Homegoing by Yaa Gyasi follows the descendants of two half-sisters from 18th century Ghana. Unaware of the other’s existence, one will marry an Englishman and live at Cape Coast Castle, while the other is imprisoned there and sold into slavery. Through eight generations readers are shown the lifetime consequences of slavery on those taken from Ghana and those who stayed, shaping each family member with the memories left behind and what the meaning of captivity means to them.

*Review may contain spoilers*

I don’t believe I’ve ever been this captivated by a story for quite some time. With so much praise surrounding this book I’m glad to say I couldn’t agree more.

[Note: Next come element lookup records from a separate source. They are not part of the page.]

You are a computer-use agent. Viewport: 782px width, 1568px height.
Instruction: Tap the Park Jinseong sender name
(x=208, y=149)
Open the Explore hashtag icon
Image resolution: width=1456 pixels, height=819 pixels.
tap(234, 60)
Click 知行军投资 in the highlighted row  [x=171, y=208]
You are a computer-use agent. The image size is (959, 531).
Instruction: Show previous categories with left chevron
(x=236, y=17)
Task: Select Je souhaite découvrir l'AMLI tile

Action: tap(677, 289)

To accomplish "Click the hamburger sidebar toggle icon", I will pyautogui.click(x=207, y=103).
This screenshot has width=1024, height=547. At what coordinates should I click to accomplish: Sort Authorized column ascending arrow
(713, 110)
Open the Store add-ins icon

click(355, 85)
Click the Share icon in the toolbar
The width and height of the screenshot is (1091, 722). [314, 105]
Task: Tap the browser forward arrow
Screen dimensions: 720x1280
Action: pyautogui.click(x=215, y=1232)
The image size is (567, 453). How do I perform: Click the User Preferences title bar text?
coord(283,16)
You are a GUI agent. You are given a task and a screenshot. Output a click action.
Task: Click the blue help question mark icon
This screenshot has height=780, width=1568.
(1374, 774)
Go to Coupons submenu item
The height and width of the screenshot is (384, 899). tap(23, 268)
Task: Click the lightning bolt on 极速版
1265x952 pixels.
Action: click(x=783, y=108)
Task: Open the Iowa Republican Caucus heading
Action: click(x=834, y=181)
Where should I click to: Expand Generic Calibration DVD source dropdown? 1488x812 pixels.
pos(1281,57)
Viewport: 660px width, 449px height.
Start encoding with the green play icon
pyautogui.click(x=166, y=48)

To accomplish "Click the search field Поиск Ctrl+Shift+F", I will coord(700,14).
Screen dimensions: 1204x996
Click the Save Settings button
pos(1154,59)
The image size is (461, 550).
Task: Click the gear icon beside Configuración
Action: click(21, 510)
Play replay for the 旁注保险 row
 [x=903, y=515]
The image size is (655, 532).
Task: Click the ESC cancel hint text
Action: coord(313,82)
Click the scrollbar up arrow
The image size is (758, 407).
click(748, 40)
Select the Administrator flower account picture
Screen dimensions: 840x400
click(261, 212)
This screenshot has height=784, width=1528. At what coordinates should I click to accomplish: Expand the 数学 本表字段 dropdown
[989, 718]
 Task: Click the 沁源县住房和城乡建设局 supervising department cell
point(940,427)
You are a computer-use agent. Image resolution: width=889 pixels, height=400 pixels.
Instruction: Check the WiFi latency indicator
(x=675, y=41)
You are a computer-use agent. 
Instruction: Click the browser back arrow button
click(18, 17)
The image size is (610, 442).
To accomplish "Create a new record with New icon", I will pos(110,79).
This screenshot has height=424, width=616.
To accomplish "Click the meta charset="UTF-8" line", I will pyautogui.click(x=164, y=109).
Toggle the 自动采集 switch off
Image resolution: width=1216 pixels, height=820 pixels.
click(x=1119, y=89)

To be honest, I didn’t write any notes while reading only because I was too engrossed to do so. From beginning to end my eyes were glued to the pages, desperate to know what the next generation of the families would bring.

There’s something about generation stories I can’t get enough of. I love seeing how generations impacts the next and so on, especially when it deals with historical content, such as how one side of this family sells slaves and the other are slaves. It’s a unique and heartbreaking plot and it had me by the heartstrings.

Homegoing deals with many themes from slavery, segregation, to cultural changes, but my personal favorite was the discussion of history. From the personal history of the characters to worldwide, I was completely taken in when Gyasi explains how different perspectives on events shape what is considered truth and what isn’t.

I’ve always had a love-hate relationship with history, since it’s usually written by the ‘winners’ and unpleasant realities are set aside for the most part. Despite this, I can value the information even if I don’t agree with it. And, Gyasi emphasizes this struggle time and time again; especially with the family in Ghana and the effect their slavery dealings have on how they’re viewed by their peers and the double standard the rest of the world has.

The only major problem I had was how the book was separated into parts. I felt it disconnected the book and I wasn’t as engrossed in the second half as the first because of it. Had it just continuously flowed with no separation I wouldn’t have made a fuss, but it was enough to make me notice a slight change in tone and pace.

I also wish there had been a bit more to each character, especially toward the end, or at least more time with them. The chapters were easy reads, but for some characters their time in the spotlight was too short to fully satisfy.

In the end, my personal favorites were Effia, Esi, Ness, and H., with shout outs to Quey and Yaw.

I will revisit Homegoing again and again in the future with its beautiful story, diving deep into the emotional and physical scars of each character, and with such a unique voice I can’t wait to see what Ms. Gyasi has in store next.